§ **Data provided**:

※ ※ ※

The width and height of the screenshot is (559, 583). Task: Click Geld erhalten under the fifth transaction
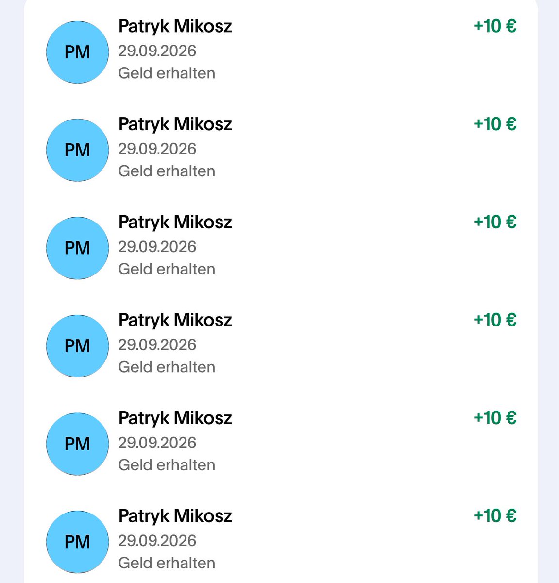point(167,465)
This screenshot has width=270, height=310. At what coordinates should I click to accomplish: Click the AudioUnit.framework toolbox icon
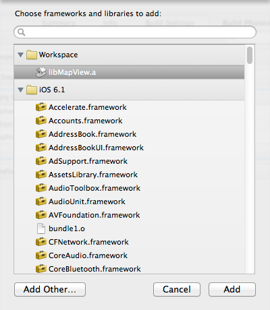41,202
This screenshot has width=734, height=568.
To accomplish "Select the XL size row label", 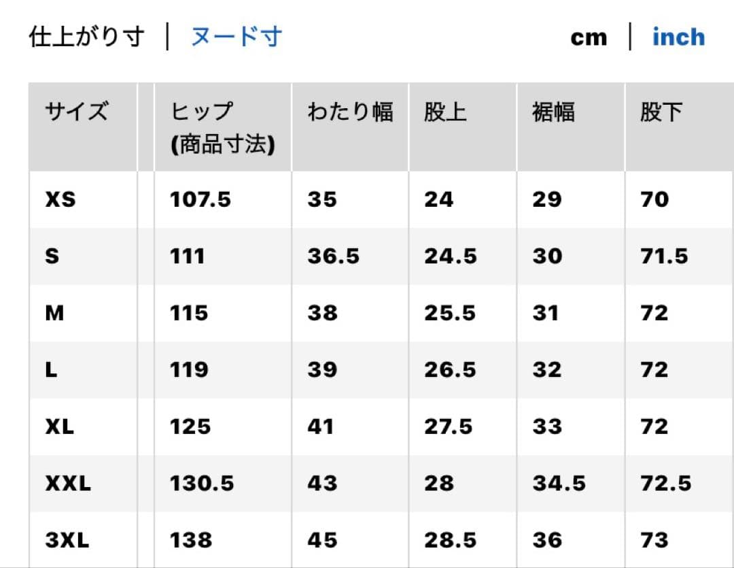I will [x=59, y=427].
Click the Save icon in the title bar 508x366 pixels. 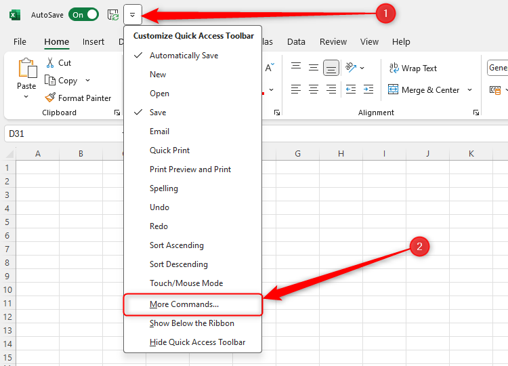point(113,14)
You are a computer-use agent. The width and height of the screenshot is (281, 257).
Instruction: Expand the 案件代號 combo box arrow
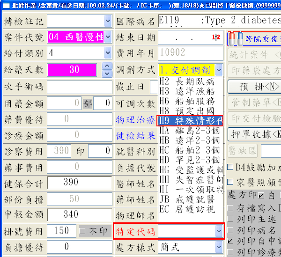(108, 37)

※ ※ ※

§ **Exercise**:
For this exercise, write out exactly the lines from the one with "You are a computer-use" through the last line of the records, inclusive, and leave each picture out.

§ **Answer to this exercise**:
You are a computer-use agent. The width and height of the screenshot is (281, 257).
Instruction: Expand the 案件代號 combo box arrow
(108, 37)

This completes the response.